I’m going say the same thing I said after Ajax. This isn’t about bollocks, it’s the one thing this team does have enough of, it’s more about intelligence (football), composure and a coach that is great at coaching an ethos, but whose tactical arse can’t always cash the cheques that coach’s ethos writes.
As with the Ajax game, this wasn’t hard to call, they were going to squeeze early, setting us up so we were numerically overloaded when trying to play out, and having players like Sissoko who is uncomfortable receiving the ball under duress and lacks the technique to cope with it (he made a pretty poor 28 passes, 20 of them backwards (14)or sideways) is just counter intuitive, whether the crowd sing his name or not. His job isn’t to be a populist, it’s to marry an ethos with the right tactics and structure.
We basically wasted the whole first 45 minutes trying to get out of our half.
And the subs? Winks off? Really. And having let Alli bumble about for 80 minutes, he then takes him off just as he’s starting to see the ball more and look threatening for the first time in the game. We were finally starting to make better chances on the ground and the final death knell of that was bringing Llorente on and just pumping it in the air.
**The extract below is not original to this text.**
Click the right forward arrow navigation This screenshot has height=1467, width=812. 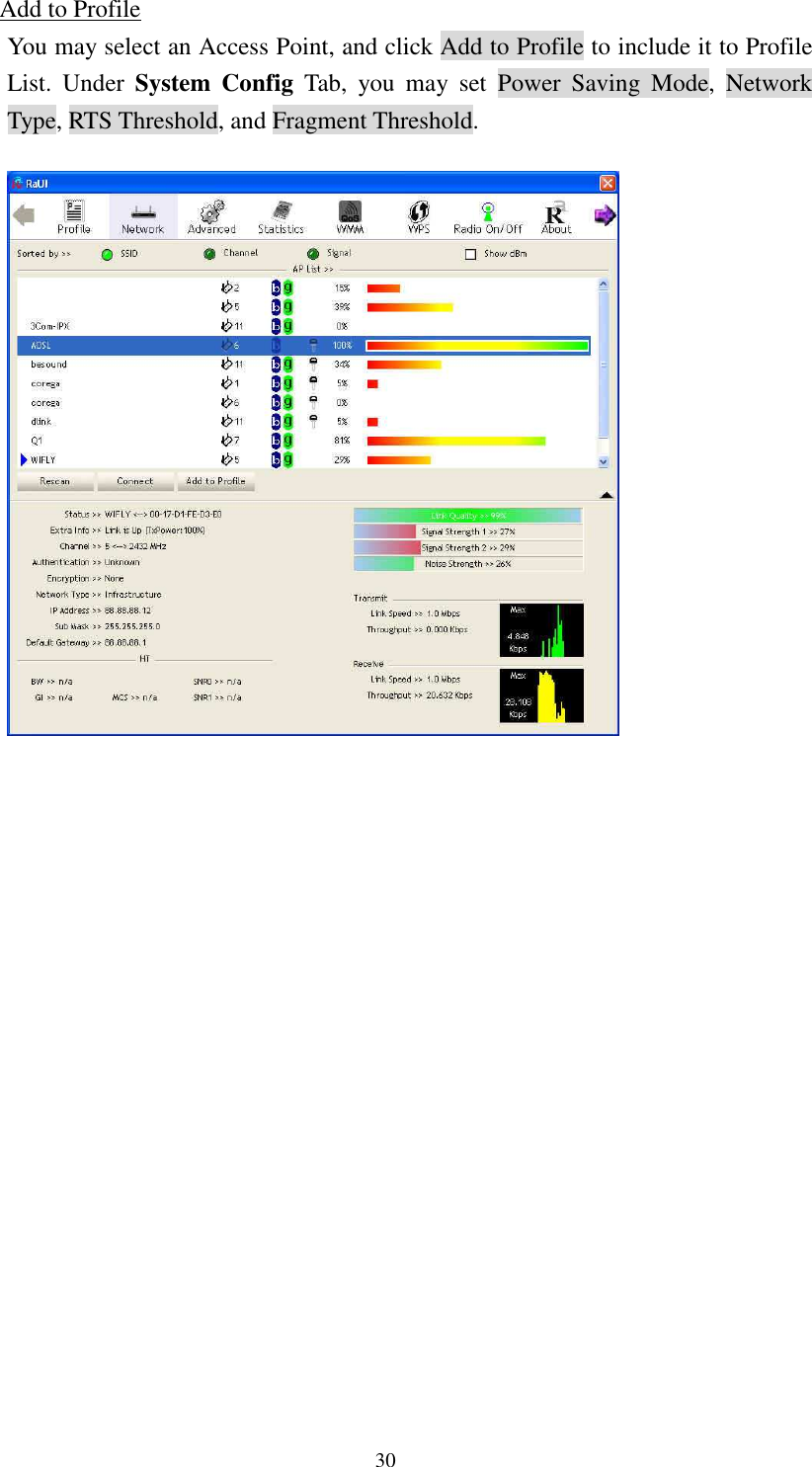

So it’s great that Poch coaches a proactive ethos that means we are a front foot side, and the fact that we’ve gone to a CL final, and pretty much dominated a very good team in terms of intent is also a good thing, but what’s not always great is Poch’s inability to match that great and well coached ethos with the right selections, tactics and format to capitalise on it. That doesn’t always matter so much on the regular days, (although it definitely has this season) but on the tougher ones it can, and it so nearly did early on in the groups (where PSV playing with nothing at stake got us through) also in both QF second leg and semi final first leg.
Bollocks are what’s dragged us all the way to Madrid, it’s the other stuff that’s been doing for us.